# С днём варенья нашего Костюнича!!!



## iolka

Счастливым будь - хоть трудно будет иногда,
Любимым будь - любовь спасает нас всегда,
Будь молодцом - в любых условиях держись,
Ведь чтобы ни было - прекрасна эта жизнь!

*С днём рождения!!!!!!*​

пс... Константин - это наш серьёзный админ akoK)))))))


----------



## MotherBoard

Присоединяюсь к поздравлениям!


----------



## Sergei

желаю .. ну короче, всего, чего желаешь!







Желаю радости всегда
И настроения бодрого,
Не знать печали никогда
И в жизни всего доброго.
Никогда не унывать,
Не видеть огорчения
И дни с улыбкой начинать,
Как в этот День Рождения!


----------



## Drongo

Так завтра же?

Костя, всё равно поздравляю тебя с твоим Днём Рождения! Желаю, чтобы у тебя всё было здорово! :good2: Крепкого здоровья, благополучия в семье, успехов на работе и в онлайне. И... В общем от меня, не забудь только имя своё ввести туда. 

С Днём Рождения! Ура!


----------



## iolka

Drongo написал(а):


> Так завтра же?


у меня уже завтра, так как часовой пояс другой))))... поэтому и поздравила.


----------



## iskander-k

Поздравляю С Днем Рождения ! И желаю самого главного - Здоровья !!! А всё остальное - будет.


----------



## MotherBoard

iolka написал(а):


> у меня уже завтра, так как часовой пояс другой))))... поэтому и поздравила.

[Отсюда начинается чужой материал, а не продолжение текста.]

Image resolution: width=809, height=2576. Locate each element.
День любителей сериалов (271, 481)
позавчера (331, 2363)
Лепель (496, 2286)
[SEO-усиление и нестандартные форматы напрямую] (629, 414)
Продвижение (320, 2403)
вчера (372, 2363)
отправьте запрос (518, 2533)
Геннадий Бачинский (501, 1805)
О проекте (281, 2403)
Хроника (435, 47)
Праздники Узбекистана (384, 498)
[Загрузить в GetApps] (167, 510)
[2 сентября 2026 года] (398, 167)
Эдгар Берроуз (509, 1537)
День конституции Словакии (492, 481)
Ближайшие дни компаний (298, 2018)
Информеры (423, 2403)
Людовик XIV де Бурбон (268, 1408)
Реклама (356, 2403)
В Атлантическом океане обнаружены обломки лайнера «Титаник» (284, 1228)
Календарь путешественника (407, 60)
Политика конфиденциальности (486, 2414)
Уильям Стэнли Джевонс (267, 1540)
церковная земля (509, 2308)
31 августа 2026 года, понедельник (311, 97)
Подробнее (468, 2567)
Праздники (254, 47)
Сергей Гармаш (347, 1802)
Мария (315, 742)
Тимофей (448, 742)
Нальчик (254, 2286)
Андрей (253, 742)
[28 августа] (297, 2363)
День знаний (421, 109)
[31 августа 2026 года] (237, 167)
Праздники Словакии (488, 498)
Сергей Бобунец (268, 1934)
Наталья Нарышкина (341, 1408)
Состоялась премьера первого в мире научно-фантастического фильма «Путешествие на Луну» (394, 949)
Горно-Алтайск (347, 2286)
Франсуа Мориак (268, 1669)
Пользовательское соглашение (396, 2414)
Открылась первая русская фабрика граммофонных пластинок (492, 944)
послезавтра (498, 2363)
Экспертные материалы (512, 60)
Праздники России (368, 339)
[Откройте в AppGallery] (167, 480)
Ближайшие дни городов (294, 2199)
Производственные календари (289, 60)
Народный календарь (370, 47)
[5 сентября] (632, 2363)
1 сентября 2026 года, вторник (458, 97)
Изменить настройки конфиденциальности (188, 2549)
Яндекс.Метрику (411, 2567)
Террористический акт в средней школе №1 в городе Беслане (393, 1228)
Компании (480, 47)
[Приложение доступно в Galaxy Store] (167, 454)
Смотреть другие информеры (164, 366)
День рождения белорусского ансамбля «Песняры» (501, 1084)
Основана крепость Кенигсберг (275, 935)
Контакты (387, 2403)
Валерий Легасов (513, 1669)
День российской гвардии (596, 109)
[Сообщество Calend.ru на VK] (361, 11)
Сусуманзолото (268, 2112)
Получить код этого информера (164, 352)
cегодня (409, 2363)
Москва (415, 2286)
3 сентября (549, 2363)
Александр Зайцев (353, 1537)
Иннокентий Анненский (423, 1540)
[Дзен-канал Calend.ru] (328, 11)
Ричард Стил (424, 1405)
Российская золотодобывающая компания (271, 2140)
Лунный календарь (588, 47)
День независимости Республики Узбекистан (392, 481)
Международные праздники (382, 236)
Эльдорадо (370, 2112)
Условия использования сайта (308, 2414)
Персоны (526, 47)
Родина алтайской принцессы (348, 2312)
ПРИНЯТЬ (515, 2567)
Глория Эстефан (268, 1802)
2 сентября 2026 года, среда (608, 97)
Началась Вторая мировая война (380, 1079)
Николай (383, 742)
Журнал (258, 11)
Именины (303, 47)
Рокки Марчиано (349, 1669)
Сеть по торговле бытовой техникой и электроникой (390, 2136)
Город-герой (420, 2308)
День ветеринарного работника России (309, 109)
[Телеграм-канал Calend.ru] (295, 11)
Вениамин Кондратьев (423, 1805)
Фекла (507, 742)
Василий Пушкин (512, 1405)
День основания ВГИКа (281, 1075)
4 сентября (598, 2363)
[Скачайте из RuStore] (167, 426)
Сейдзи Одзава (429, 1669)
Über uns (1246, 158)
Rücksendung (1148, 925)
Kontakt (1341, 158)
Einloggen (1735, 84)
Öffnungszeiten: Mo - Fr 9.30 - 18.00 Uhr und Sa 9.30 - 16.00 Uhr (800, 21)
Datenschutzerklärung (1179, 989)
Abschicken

Млин...опередили... Только сейчас дошло


----------



## Sergei

*iolka*, так вы в какой стране???


----------



## iolka

*Sergei*, в России... в ней же 12 часовых поясов!!!!!)))))


----------



## Sergei

*iolka*, вы отвечаете быстрей, чем мой интернет через nokia pc suite . я и забыл, что смена суток идёт с востока .


----------



## zaq

*Мои поздравления, akoK!!!* 

_*Непроторенные дороги
Предпочитают козероги.
Высокогорные отроги
Для козерогов нипочём.
Наш Козерог ничем не хуже
И, если так по жизни нужно,
Идёт нехоженым путём.
Упорно лезет он по скалам,
По ледникам и перевалам.
Все удивляются немало -
Зачем его туда несёт?
Любую пропасть перепрыгнет,
И он со временем достигнет
Никем не виданных высот.
Внизу лежат каменьев груды,
Интриги, дрязги, пересуды.
Не вспомнятся ни на секунду
Часы волнений и тревог.
И он стоит - такой красивый,
Весёлый, сильный и счастливый
Наш именинник Козерог! *_


----------



## Mila

*У нас отличная причина
Поздравить друга Константина:
У симпатичного мужчины,
То бишь у Кости, — именины!

Про Костю в книжке прочитали,
Что постоянен, твёрже стали…
Да мы и сами это знали —
Мы лучше друга не встречали!

Надёжен, верен, чист душой,
Наш Костя — парень золотой!
И мы сердечно поздравляем
Тебя, наш друг! Всех благ желаем!*









*Играй, пианист...*


----------



## icotonev

С Днем Рождения! Я желаю вам удачи и здоровье!


----------



## ТроПа

Поздоровляю Вас шановний з таким добрим святом як День народження.
Бажаю вам мати багато терпіння та наснаги у роботі.
У особистому житті усіляких гараздів та здоров'я.


----------



## edde

Любимого начальника с днём варенья! Костя, желаю тебе счастья, крепкого здоровья, стальных нервов с нами и конечно же хорошего настроения на весь год.


----------



## Денис

Поздравляю! Желаю побед в битвах с вредоносами, несколько степеней защиты здоровью и хронического терпения!


----------



## sanek_freeman

Присоединяюсь к поздравлениям  С Днем Рождения, Костя! Желаю счастья и удачи


----------



## OKshef

Вот такую интересную информацию нашел на просторах интернета, касающуюся сегодняшнего дня.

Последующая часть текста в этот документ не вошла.